» MATERIAL FOR THE TASK:
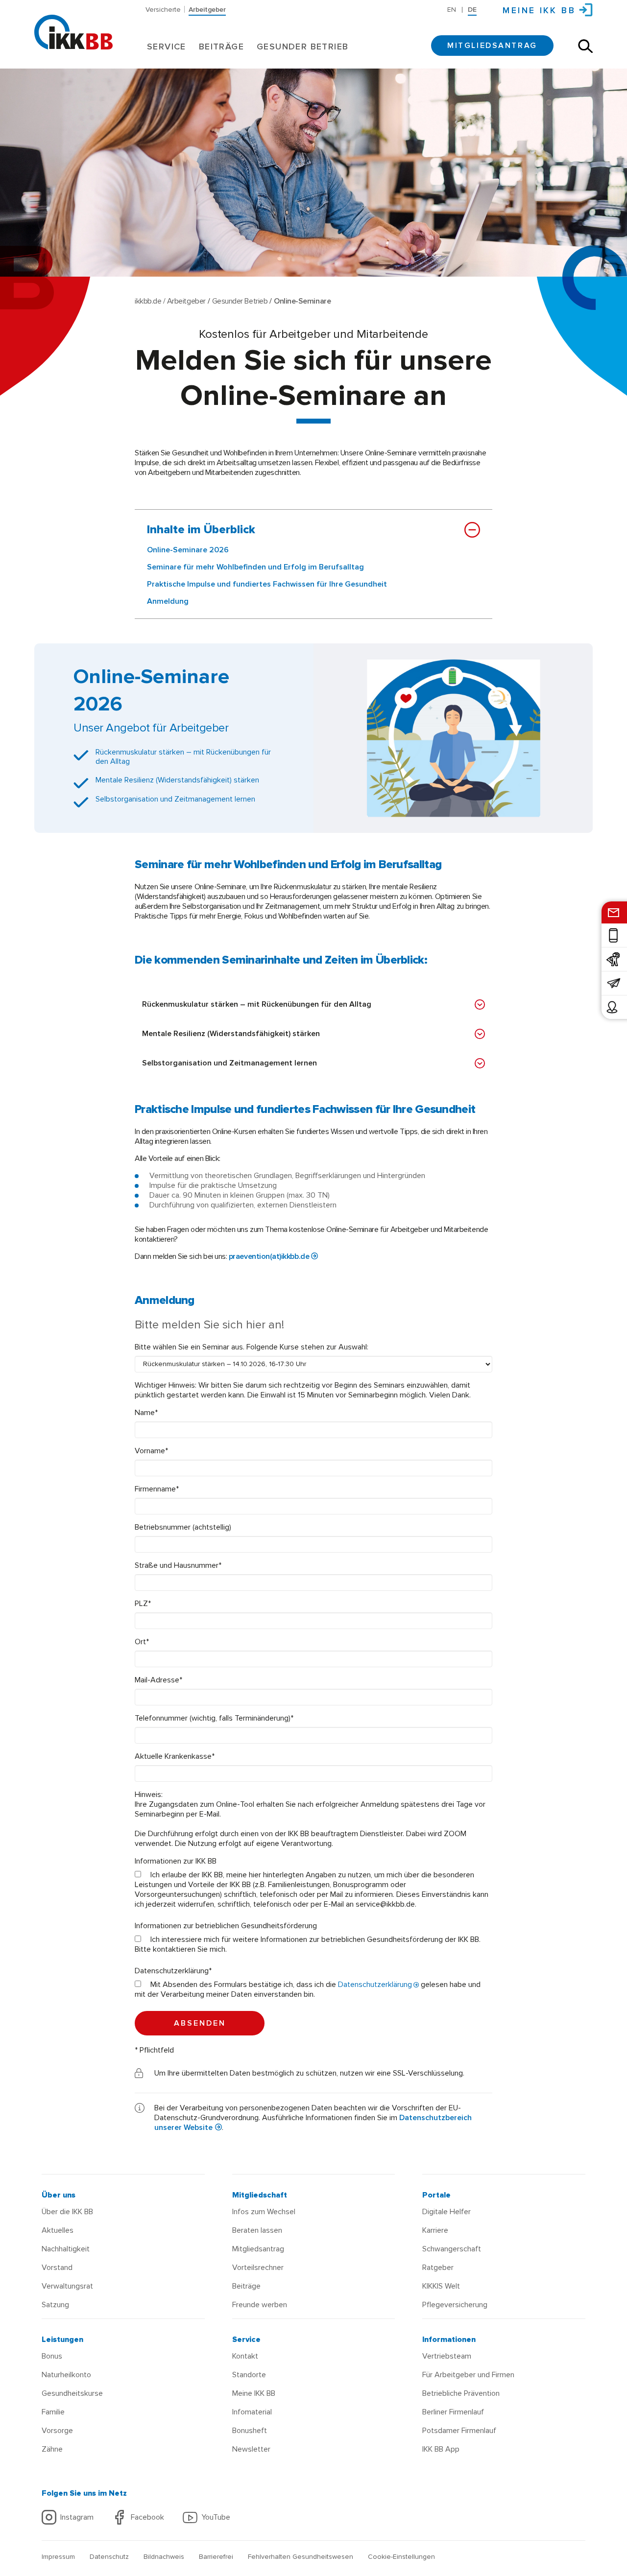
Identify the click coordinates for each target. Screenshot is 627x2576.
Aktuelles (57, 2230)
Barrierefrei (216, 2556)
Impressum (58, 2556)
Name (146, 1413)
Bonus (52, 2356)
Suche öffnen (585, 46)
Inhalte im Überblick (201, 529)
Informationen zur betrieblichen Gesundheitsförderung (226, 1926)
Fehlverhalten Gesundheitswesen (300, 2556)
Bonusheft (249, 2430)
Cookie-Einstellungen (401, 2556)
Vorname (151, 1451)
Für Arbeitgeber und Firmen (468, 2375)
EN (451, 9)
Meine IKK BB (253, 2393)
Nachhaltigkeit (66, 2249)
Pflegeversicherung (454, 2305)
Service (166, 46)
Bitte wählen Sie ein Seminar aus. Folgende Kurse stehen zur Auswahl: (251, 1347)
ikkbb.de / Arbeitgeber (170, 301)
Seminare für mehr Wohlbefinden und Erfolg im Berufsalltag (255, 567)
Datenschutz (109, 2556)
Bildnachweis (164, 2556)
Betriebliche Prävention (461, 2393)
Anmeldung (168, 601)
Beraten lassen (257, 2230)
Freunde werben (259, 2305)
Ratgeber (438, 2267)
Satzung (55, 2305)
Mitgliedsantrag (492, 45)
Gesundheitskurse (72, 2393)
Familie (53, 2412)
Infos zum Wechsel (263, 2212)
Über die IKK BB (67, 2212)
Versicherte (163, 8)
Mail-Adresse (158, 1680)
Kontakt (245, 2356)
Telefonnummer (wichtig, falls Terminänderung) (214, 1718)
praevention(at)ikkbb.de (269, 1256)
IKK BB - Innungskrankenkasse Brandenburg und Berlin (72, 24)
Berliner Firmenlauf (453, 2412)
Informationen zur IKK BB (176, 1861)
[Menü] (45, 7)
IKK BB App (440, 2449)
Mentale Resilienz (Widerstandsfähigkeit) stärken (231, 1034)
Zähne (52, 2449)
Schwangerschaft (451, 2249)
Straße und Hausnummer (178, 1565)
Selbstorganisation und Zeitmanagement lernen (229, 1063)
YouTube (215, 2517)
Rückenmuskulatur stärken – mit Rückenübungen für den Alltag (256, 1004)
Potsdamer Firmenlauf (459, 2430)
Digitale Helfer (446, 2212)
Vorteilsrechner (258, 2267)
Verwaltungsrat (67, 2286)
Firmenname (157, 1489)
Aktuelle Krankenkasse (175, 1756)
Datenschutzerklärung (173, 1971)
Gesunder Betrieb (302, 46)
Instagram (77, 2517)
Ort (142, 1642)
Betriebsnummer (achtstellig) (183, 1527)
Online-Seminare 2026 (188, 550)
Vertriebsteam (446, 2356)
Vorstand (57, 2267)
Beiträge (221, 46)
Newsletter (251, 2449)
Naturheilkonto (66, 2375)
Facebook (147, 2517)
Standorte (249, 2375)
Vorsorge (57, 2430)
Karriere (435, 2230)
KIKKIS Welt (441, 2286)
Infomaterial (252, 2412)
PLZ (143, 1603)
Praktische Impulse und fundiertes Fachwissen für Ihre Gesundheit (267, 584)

...

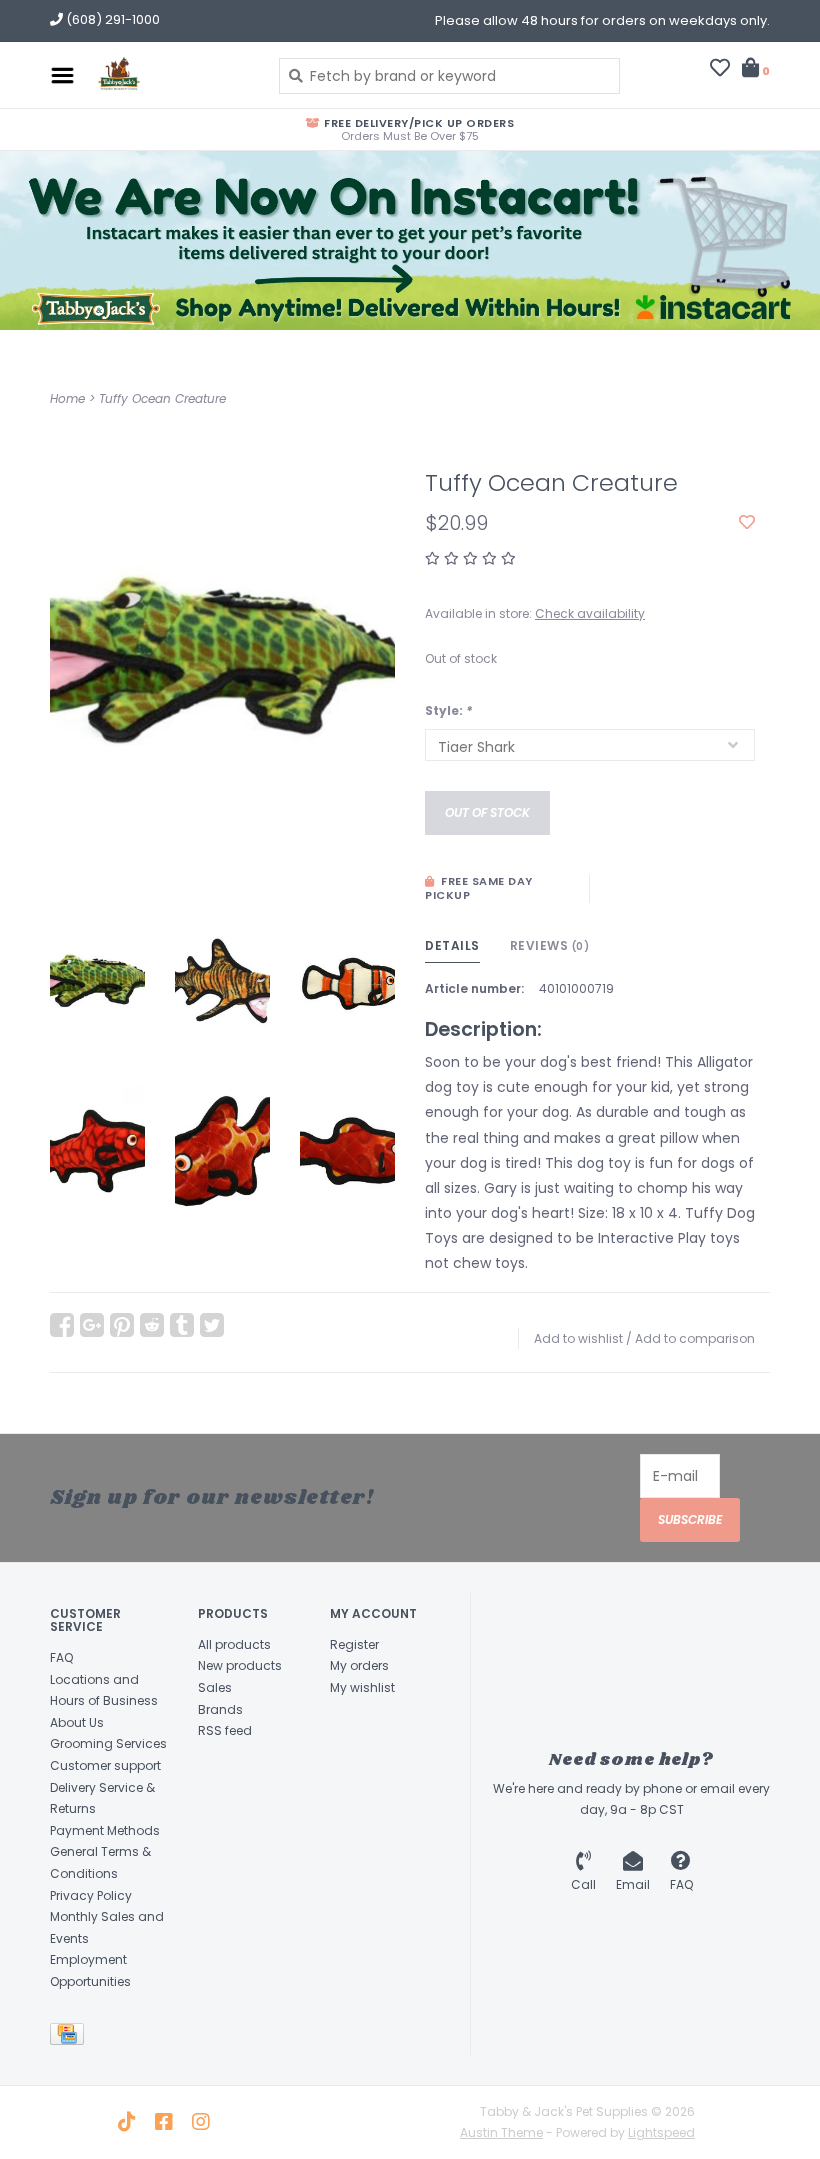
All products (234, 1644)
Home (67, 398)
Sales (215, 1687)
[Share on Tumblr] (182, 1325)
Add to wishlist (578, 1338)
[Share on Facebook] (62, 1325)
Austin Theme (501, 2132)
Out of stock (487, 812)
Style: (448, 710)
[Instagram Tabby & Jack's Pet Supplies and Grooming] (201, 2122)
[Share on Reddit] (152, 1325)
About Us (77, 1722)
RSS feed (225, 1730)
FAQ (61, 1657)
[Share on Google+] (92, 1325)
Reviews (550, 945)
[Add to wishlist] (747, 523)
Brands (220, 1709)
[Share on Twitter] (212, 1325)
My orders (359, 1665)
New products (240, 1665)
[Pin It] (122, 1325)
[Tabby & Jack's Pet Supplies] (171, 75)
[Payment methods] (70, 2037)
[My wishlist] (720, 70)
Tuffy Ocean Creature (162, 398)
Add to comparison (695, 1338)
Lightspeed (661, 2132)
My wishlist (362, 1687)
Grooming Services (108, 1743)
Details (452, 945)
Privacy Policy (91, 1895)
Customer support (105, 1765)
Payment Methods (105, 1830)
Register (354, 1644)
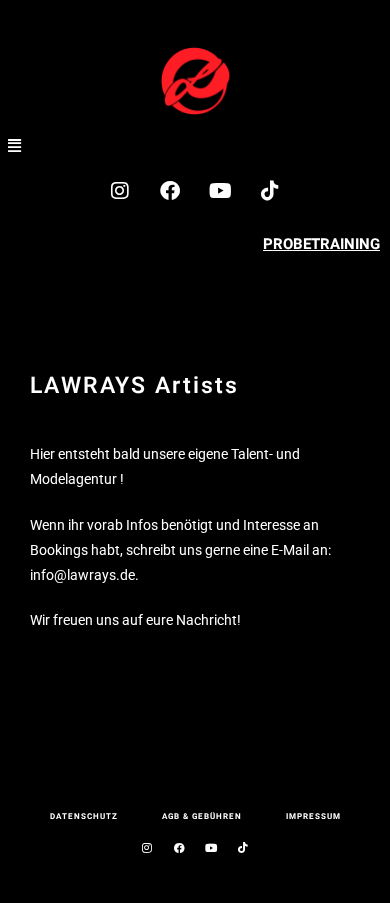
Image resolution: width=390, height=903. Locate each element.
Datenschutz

» WORK TO COMPLETE: Among the entries above, the lines between the ones containing "Infomaterial (252, 2412)" and "Praktische Impulse und", inclusive, are to be transcribed exactly. No other line is to be given.

» TASK RESPONSE:
Infomaterial (252, 2412)
PLZ (143, 1603)
Praktische Impulse und fundiertes Fachwissen für Ihre Gesundheit (267, 584)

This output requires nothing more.